What the task requires =
Some lines in the entries contain the word "computer". Copy all of them.

Data records =
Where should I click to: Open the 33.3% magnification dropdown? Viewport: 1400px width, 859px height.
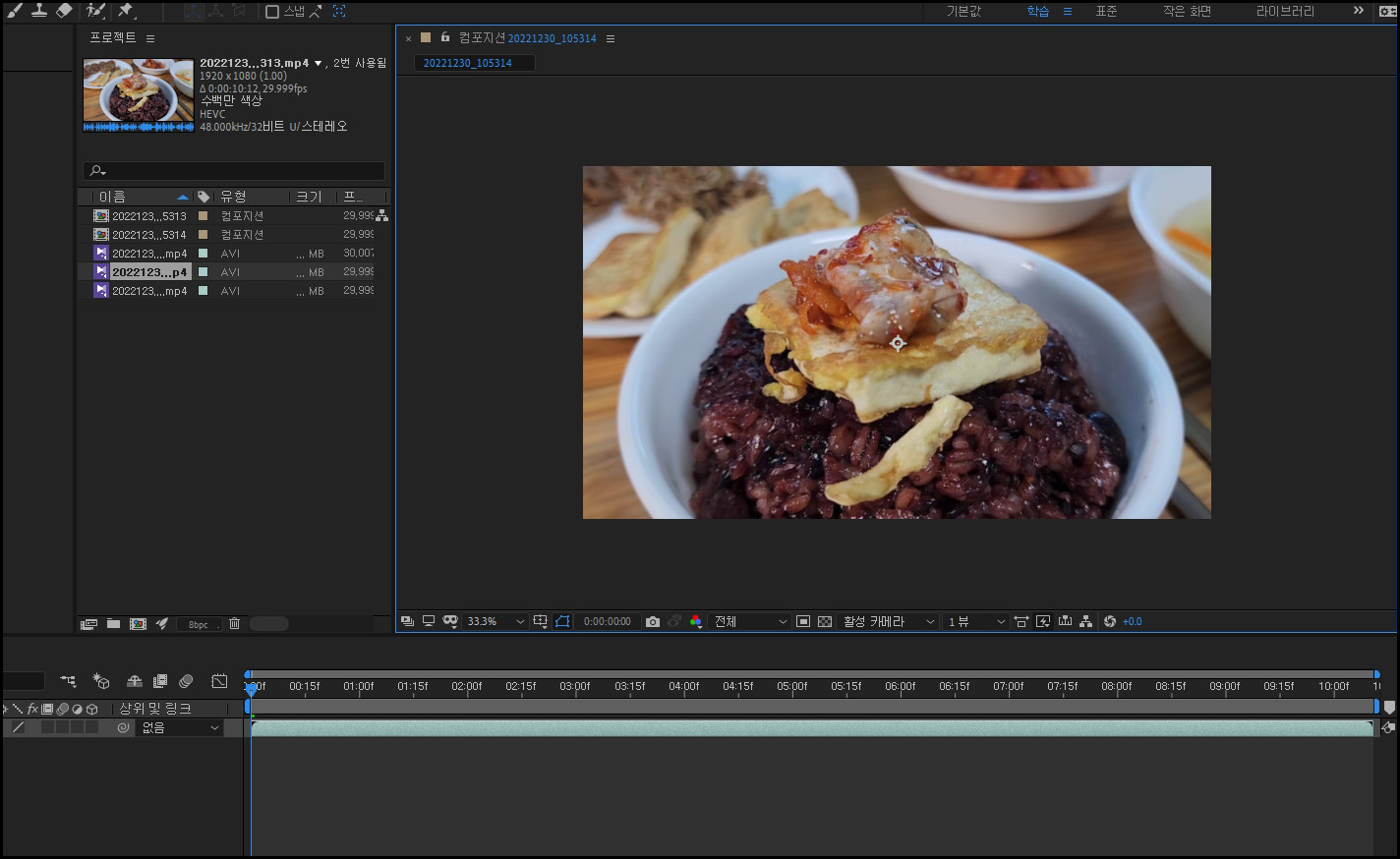(x=496, y=621)
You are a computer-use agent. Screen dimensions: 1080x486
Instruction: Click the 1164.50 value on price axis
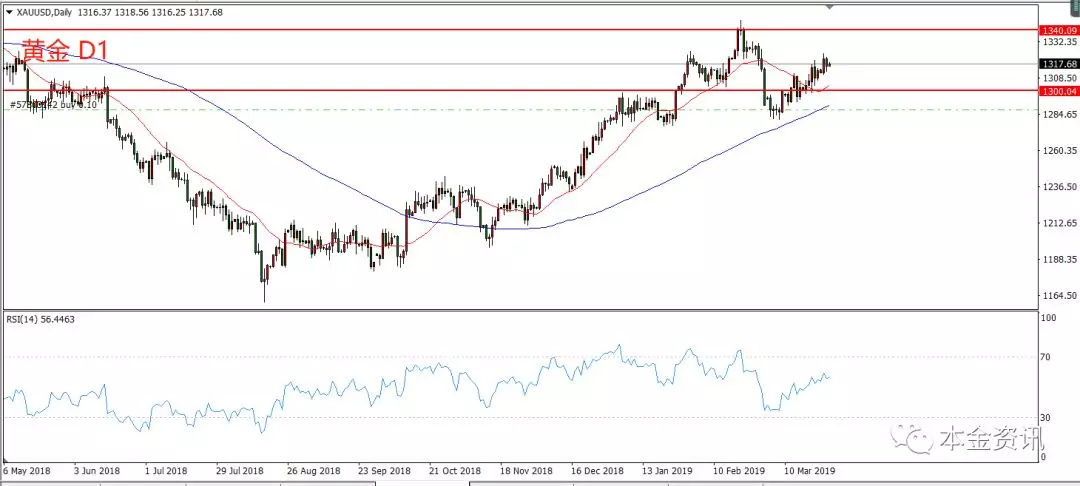point(1058,295)
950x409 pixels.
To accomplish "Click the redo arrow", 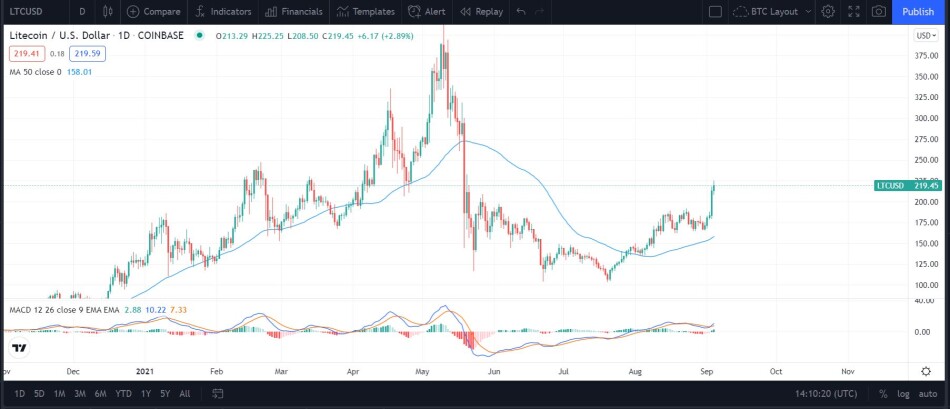I will tap(540, 12).
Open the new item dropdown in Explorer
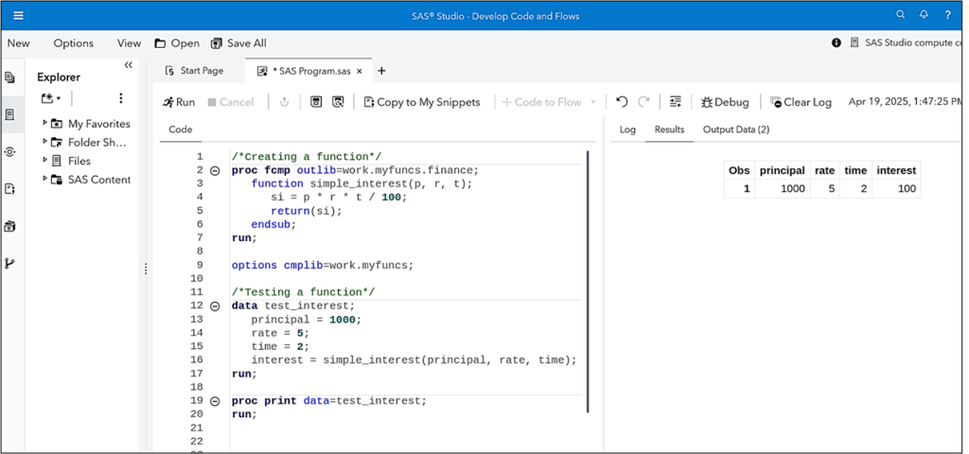This screenshot has height=454, width=969. pyautogui.click(x=51, y=99)
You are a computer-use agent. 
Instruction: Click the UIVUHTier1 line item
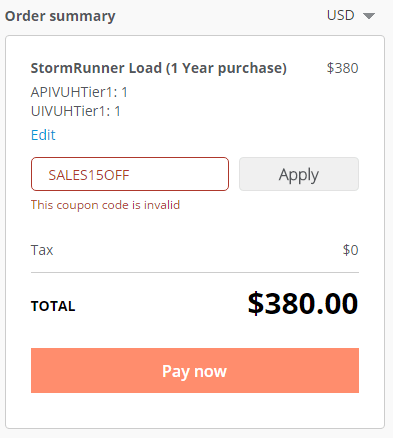tap(76, 111)

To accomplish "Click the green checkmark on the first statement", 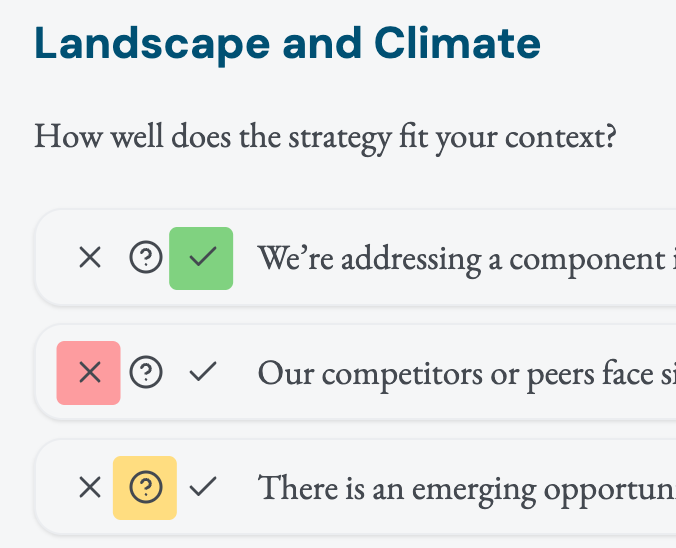I will (202, 259).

Problem solution =
You are a computer-use agent. Screen dimensions: 1080x486
You are a computer-use agent. 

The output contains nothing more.